Do you remember how at the confrontation between Pilate and Jesus, the religious leaders were hackling in the background? Pilate was so confused that he did not recognize he was in the presence of truth. The truth was Jesus himself; all he’d done and taught for three years. No one reported this to Pilate, and who believes a prisoner without witnesses? Pilate heard bad news. The truth was good news.

We have as great a difficulty as Pilate in recognizing the truth. We’re be-devilled by self-interests, prejudices, culture gaps and just plain ignorance. Inevitably we rely on the media to portray the news faithfully, so that we have the facts which will enable us to make a judgement. In the United Kingdom, overseas news is hard to come by; perhaps it is too seldom sought after. The popular daily papers and radio programs tell us almost nothing. The most pervasive medium today is television, strongly controlled by the government and the truth is being manipulated. That’s bad news.

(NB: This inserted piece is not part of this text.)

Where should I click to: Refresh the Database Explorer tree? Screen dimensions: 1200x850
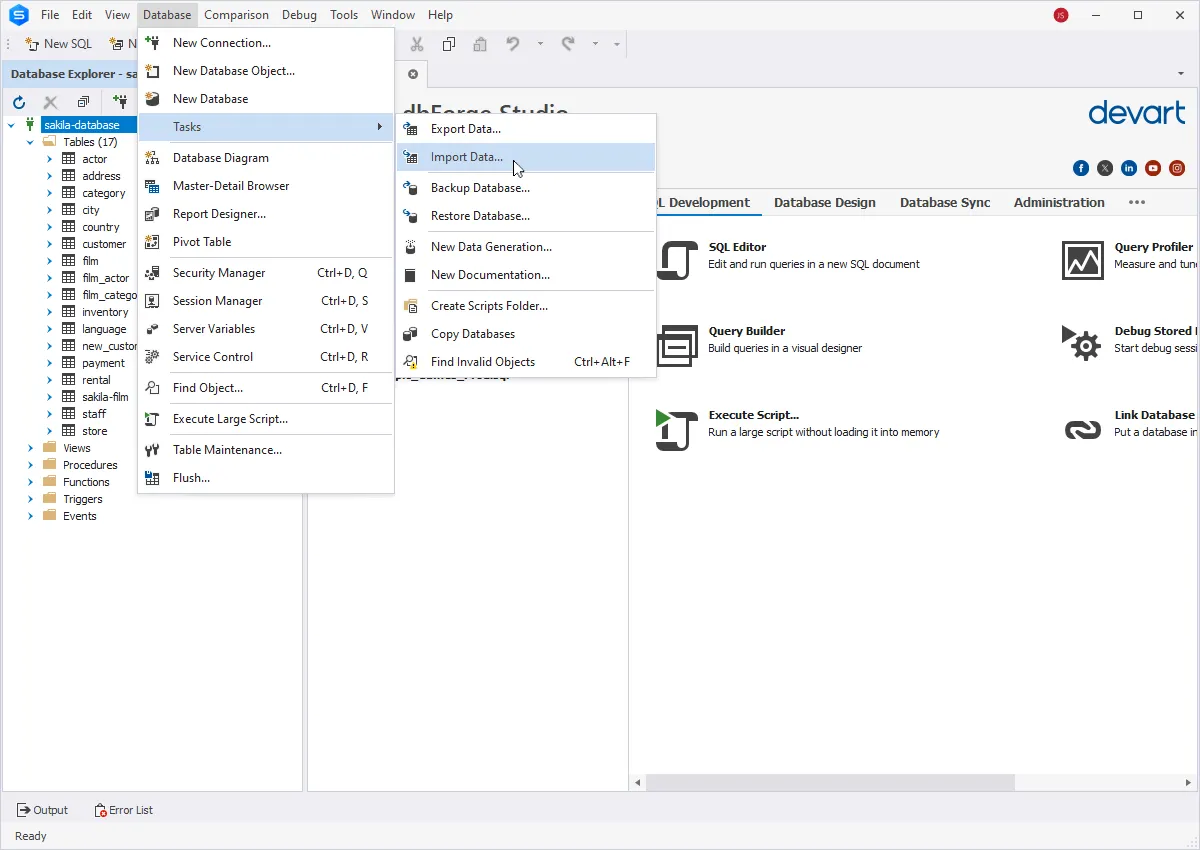point(18,101)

But what of our own system and what of the television and media in many countries? What is the truth they portray about Rhodesia, Namibia and South Africa?

In an occasional documentary here, the overall viewpoint is presented. However, there is often a bias in the daily news reports which erodes the memory of a documentary’s attempt at objectivity.

An example was a recent BBC television news bulletin at the time when the Rhodesian army was returning from incursions into Mozambique. We were shown clips from the official Rhodesian film of the action: close-ups of dead blacks, bodies ragged, grotesquely contorted in death; a Frelimo personnel carrier exploding in flames; comment that hundreds had been killed.

Immediately following was an account of a seventy-year-old white couple who had been killed on their farm near Melsetter. We saw the funeral limousine; flowers; heard the haunting words from the Bible; relatives weeping. It seemed to me that the commentator might have well said “ Good old Smithy! He knows how to put the murdering natives in their place.” Was it good news? I don’t think so. I asked myself, “Who are the hundreds of blacks killed?”

When the South Africans raided Kassinga in Angola, just one of the ‘hundreds’ killed may well have been the fourteen year old daughter, now missing, of one of our Namibian clergy. Nestor Kakonda was killed at Ruacana on the Angolan border. He was once the secretary of our church in the north of Namibia. He helped to choose the name of our first daughter. He had a wife and family. What is my sorrow to that of their own families - hundreds of families?

If our news is to be good news, much more on-the-spot reporting should be done by one of the many competent black reporters available. At present, the balance is wrong.

We shall never begin to understand the truth of the situation until we see it also presented regularly and relentlessly through ‘black’ eyes. Many might not like what they saw and heard. That is not the point. The point is that news should be good news.

So, what is the truth?

A good question that, and never so relevant as when it is asked at a time a decision is being made which will crucify the truth.